### Exercise instructions
Copy out, word for word, the passage of the forum thread below about getting stuck at Disney during the storm, starting with "## 3kids4me (Jan" and going on through "time on property.".

# We may be stuck down here Sunday night - advice?



## 3kids4me (Jan 22, 2016)

We are on an RCI trade into BCV - we aren't DVC members. Not sure our plane is going to make it out of MCO on Sunday - we are flying into Hartford, CT so just not sure how bad the storm will be. My worry is not only figuring out how we can get home, but also where to stay if we get stuck here. Renting the traditional way at BCV costs a small fortune, even with annual passholder discount I think. I could try to find a room at the airport (we have no car and used ME) but would be so much better to still be at Disney if we were stuck here.  I am traveling with my daughter who is really worried about missing school next week (she is a HS senior and already missed on Thursday and Friday which is very difficult in our district) so it would be much worse if we were just sitting in a hotel airport versus spending more time on property. 

Advice? Do you think Hartford will be okay? If not, any advice about least expensive way to stay where we are? 

Thanks!!


----------



## T-Dot-Traveller (Jan 22, 2016)

*Airports " near " Hartford that are open*

Watched the Buffalo news tonight - they are not getting this storm .

6 ++ hour drive to Hartford .

### Dataset section
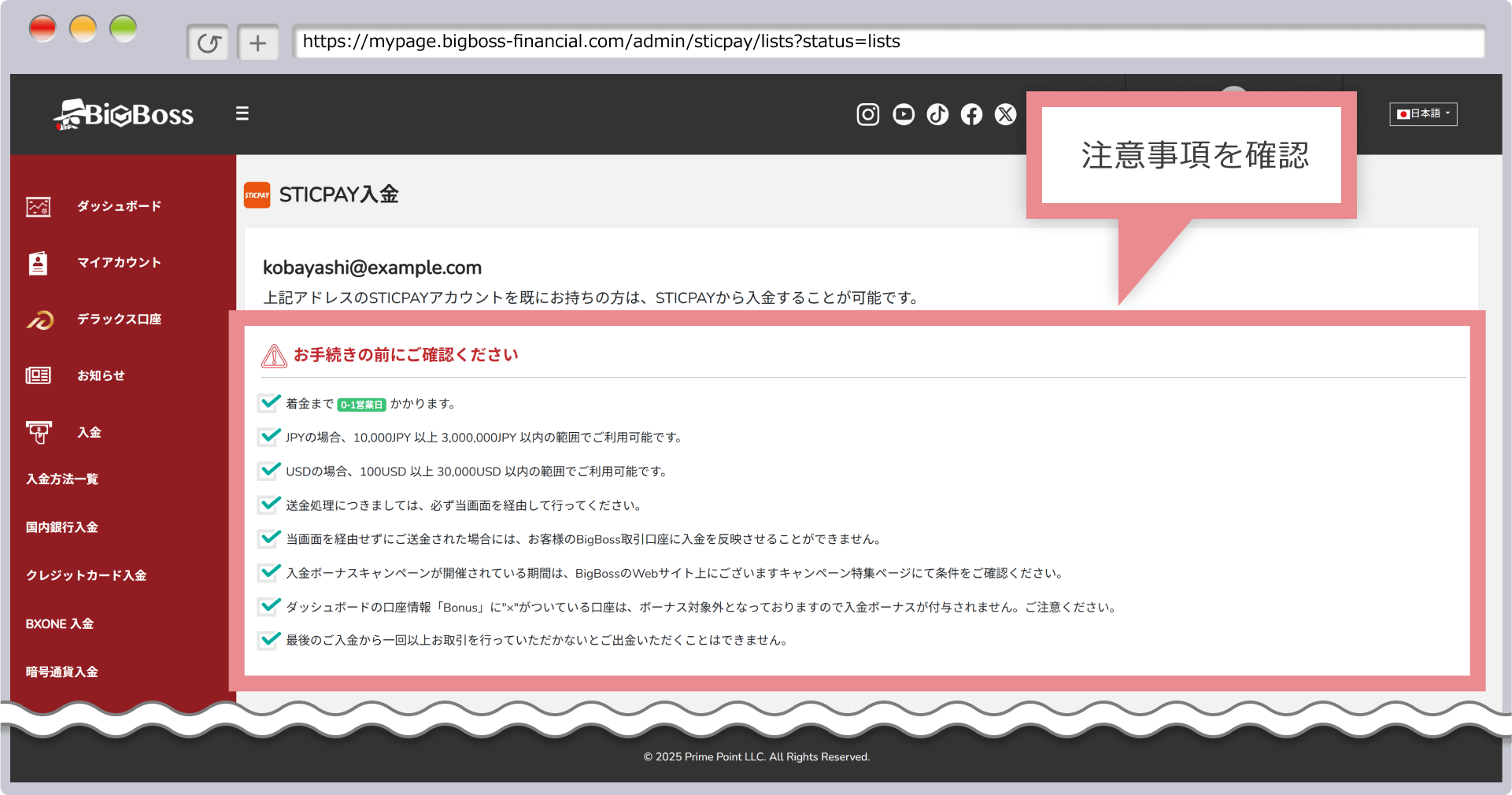
Task: Click the TikTok icon in header
Action: [x=937, y=115]
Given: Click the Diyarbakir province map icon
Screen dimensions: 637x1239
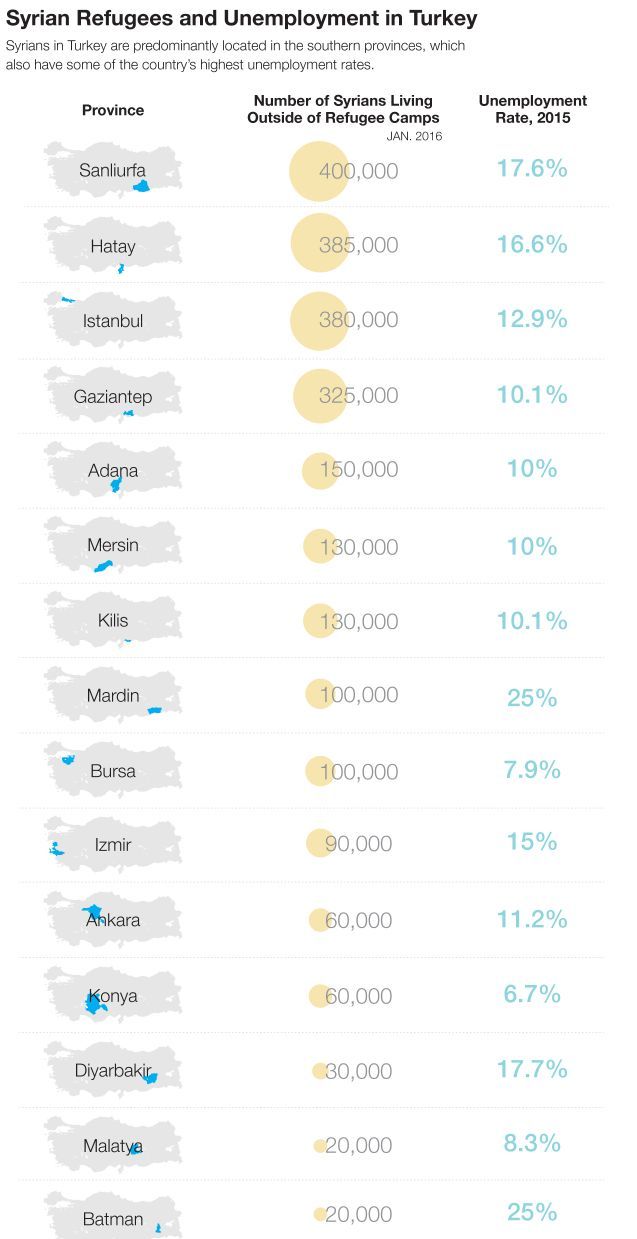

### Exercise solution
## 3kids4me (Jan 22, 2016)

We are on an RCI trade into BCV - we aren't DVC members. Not sure our plane is going to make it out of MCO on Sunday - we are flying into Hartford, CT so just not sure how bad the storm will be. My worry is not only figuring out how we can get home, but also where to stay if we get stuck here. Renting the traditional way at BCV costs a small fortune, even with annual passholder discount I think. I could try to find a room at the airport (we have no car and used ME) but would be so much better to still be at Disney if we were stuck here.  I am traveling with my daughter who is really worried about missing school next week (she is a HS senior and already missed on Thursday and Friday which is very difficult in our district) so it would be much worse if we were just sitting in a hotel airport versus spending more time on property.